=== Required work ===
1) In the decision trees post, turn the paragraph beginning "If you are armed with data" into a short bulleted list that keeps its main facts.
2) The decision trees post suggests building your own voting system from a variety of tree induction techniques. In one to three sentences, give the reason it offers.
3) Please carry on the post about decision trees from its last sentence.

=== Supplied passage ===
==================================================

Tuesday, 16 July 2019

Decision trees for feature selection

I asked twitter who is using decision trees and what for. Most were using them, unsurprisingly, to make decisions. It wasn't always clear how the trees themselves were built.

If you are armed with data, so that each row has some features and a category - either yes/no, or one of many classes - you can build a classifier from the data. There are various ways to decided how to split up the data. Nonetheless, each algorithm follows the same overall process. Start with a tree root node, with all the data, and add nodes with part of the data.

Then

  1. Pick a feature
  2. Split the data set, some to the left branch, some to the other branch (or branches) depending on the value of the feature
  3. If all the data at a node is in the same category (or almost all in the same category) form a leaf node
  4. Continue until each node is a leaf node.



This is a bit like a sorting algorithm: in quick sort, you choose a pivot value and split the data down one branch or the other, until you have single points at nodes. Here we don't choose a pivot value but features. The way to pick a feature can be based on statistics, information theory or even at random. At each step, you want to know if all the items in one category tend to have the same value or range of values of a feature. Once you are done you have a tree (or flow chart) you can apply to new data. Each way to split has various pros and cons. You can even build several trees. A random forest will build lots of trees and they vote on the class of new, unseen data. You could build your own voting system, using a variety of tree induction techniques. This might avoid some specific problems, like over-fitting from some techniques.

==================================================

(Entries pointing to words and elements)
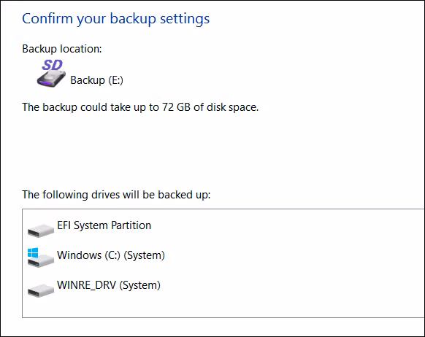This screenshot has height=337, width=425.
Task: Click the (System) tag after Windows (C:)
Action: pos(144,255)
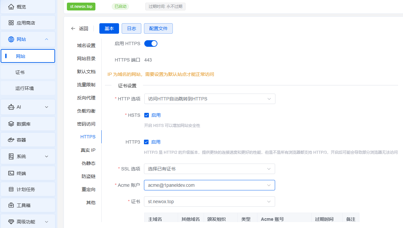This screenshot has height=228, width=403.
Task: Open App Store grid icon
Action: click(11, 23)
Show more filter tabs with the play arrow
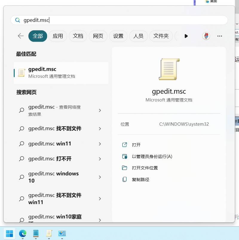Viewport: 239px width, 240px height. [x=186, y=36]
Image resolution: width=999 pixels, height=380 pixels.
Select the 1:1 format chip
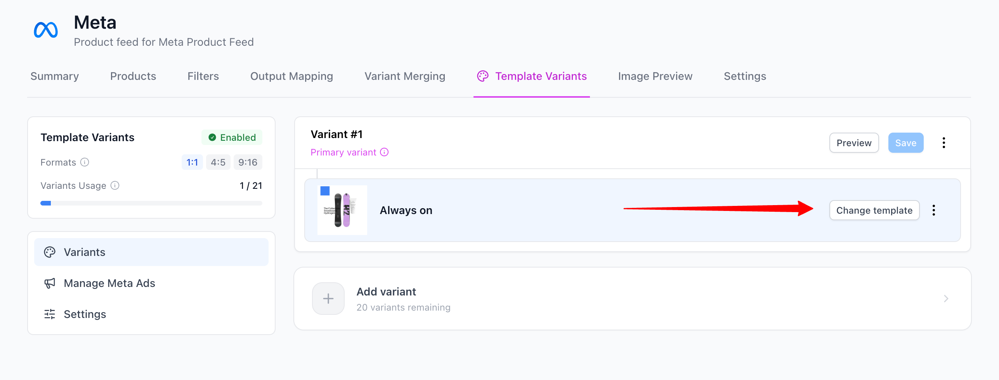(192, 162)
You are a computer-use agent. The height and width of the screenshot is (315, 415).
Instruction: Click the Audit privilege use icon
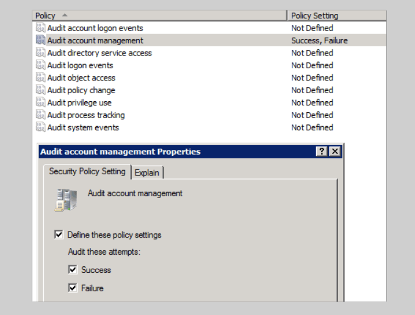(x=41, y=103)
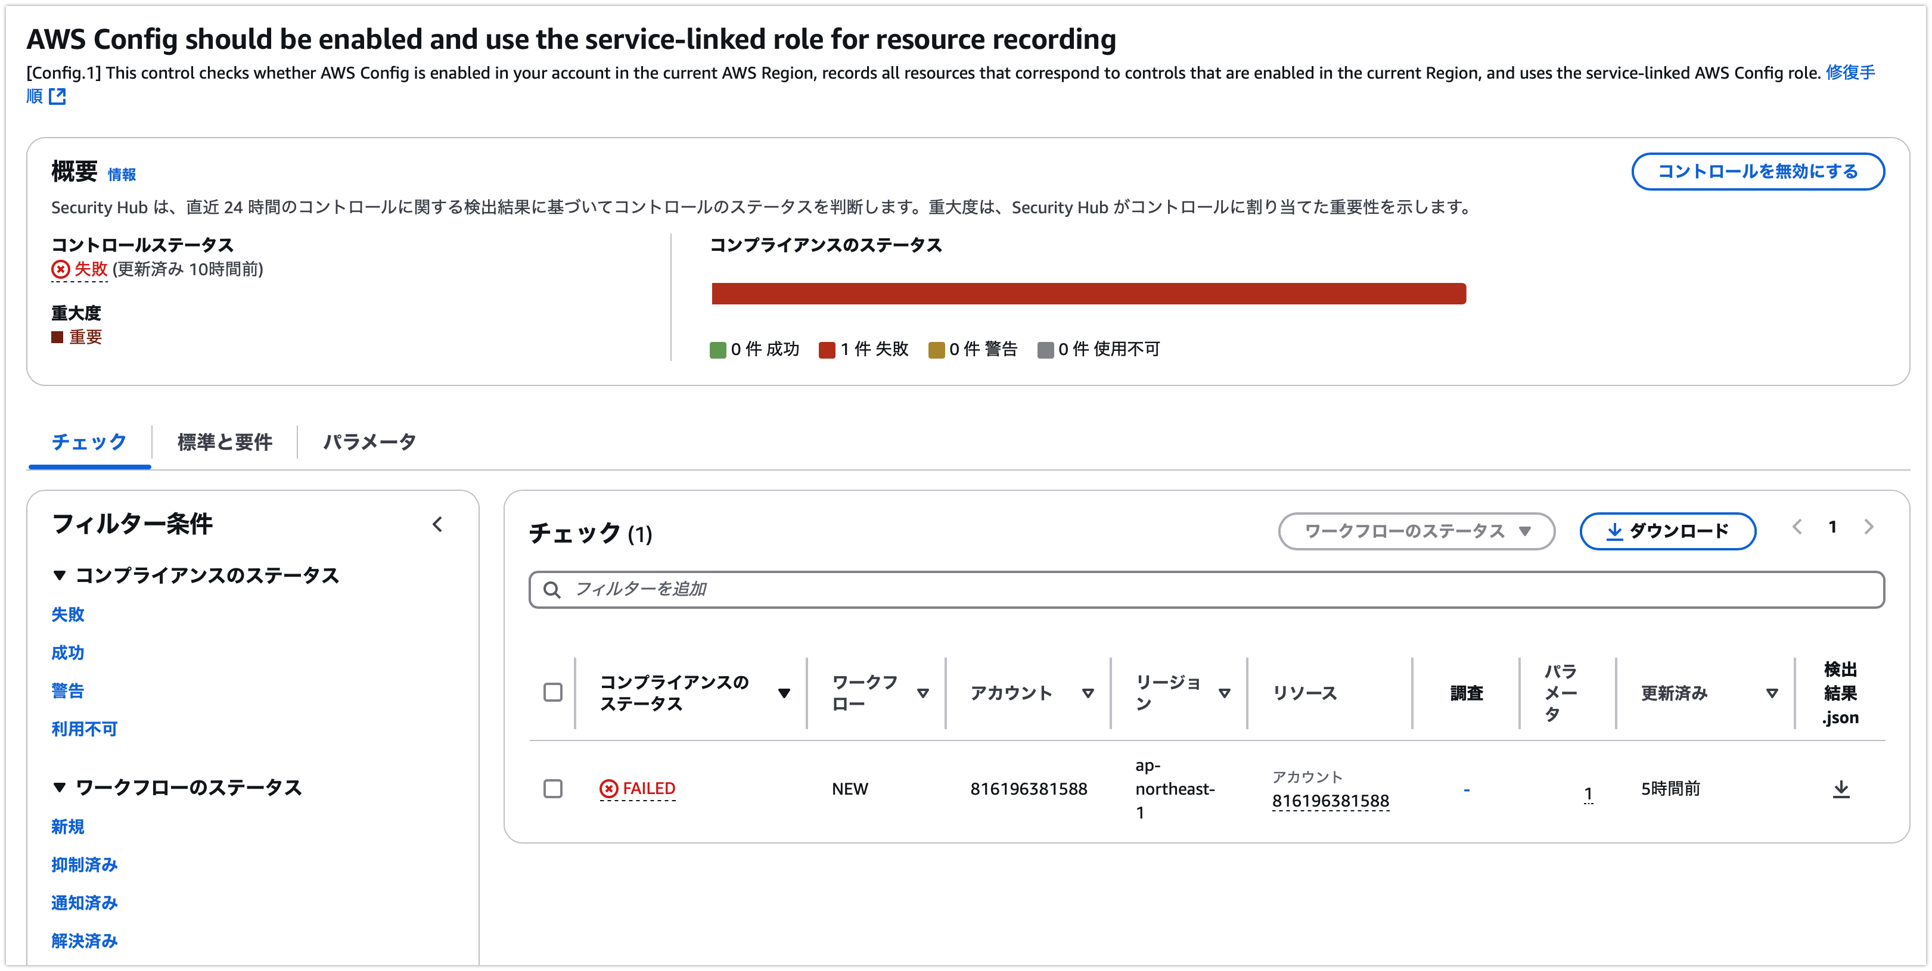Image resolution: width=1932 pixels, height=971 pixels.
Task: Open the ワークフローのステータス dropdown button
Action: tap(1416, 532)
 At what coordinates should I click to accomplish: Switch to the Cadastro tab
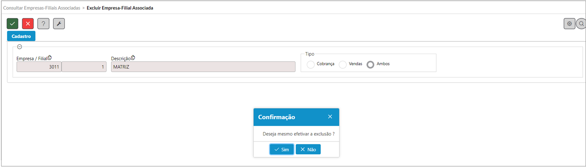(21, 36)
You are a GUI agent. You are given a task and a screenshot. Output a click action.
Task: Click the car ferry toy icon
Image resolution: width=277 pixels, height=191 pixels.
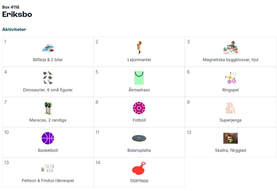[x=48, y=48]
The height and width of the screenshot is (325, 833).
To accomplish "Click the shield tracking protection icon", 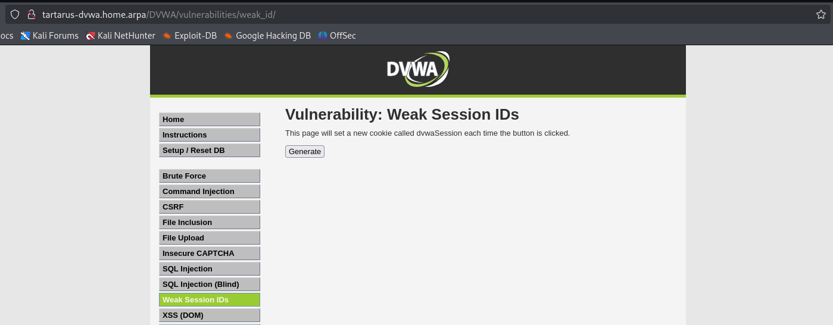I will point(15,14).
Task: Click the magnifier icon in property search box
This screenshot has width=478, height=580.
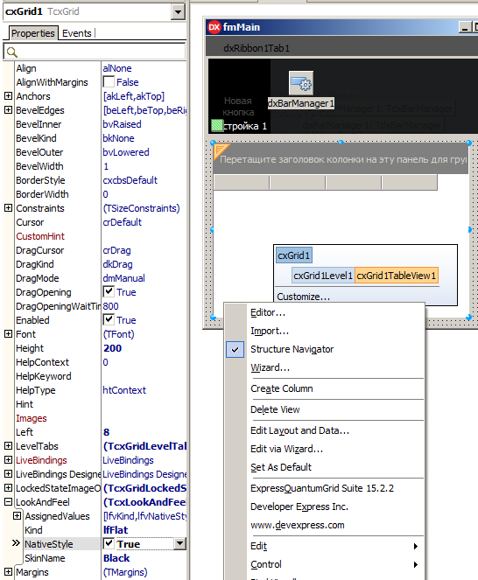Action: pos(12,52)
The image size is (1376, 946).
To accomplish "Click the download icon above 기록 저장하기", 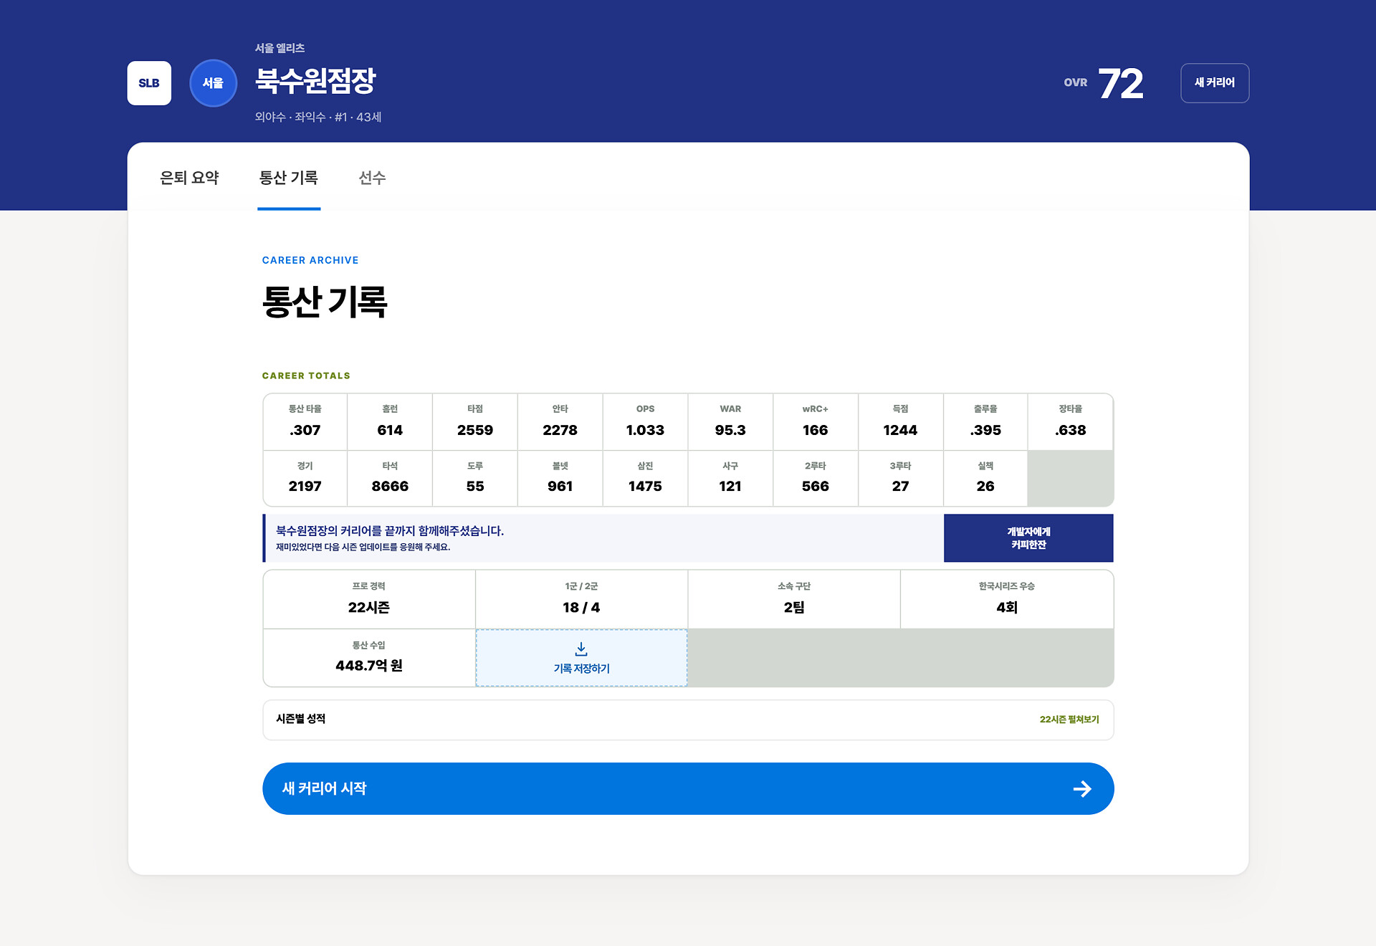I will pos(581,649).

==================================================

=== Expected responses ===
1)
- With data where each row has some features and a category (yes/no or one of many classes), you can build a classifier.
- There are various ways to decide how to split the data.
- Every algorithm follows the same overall process.
- You start with a root node holding all the data, then add nodes holding part of the data.

2) Such a voting system might avoid some specific problems, like over-fitting, that come from some techniques.

3)
You can use decision tree induction in a variety of places, even if you don't want a full decision tree or ruleset. A rule set is a tree written in as a sequence of if statements. For example,

If currency is USD then data goes missing.

If you are moving a data source from one provider to another, and some data goes missing, can you spot what the missing items have in common? You could do a bit of manual investigation, say using pivot tables and data filters in Excel. However, a decision tree might find common features far more quickly than you can. This is a form of feature selection - using an algorithm to find pertinent features. Find a decision tree implementation in a language you know, or write one yourself, and have an experiment.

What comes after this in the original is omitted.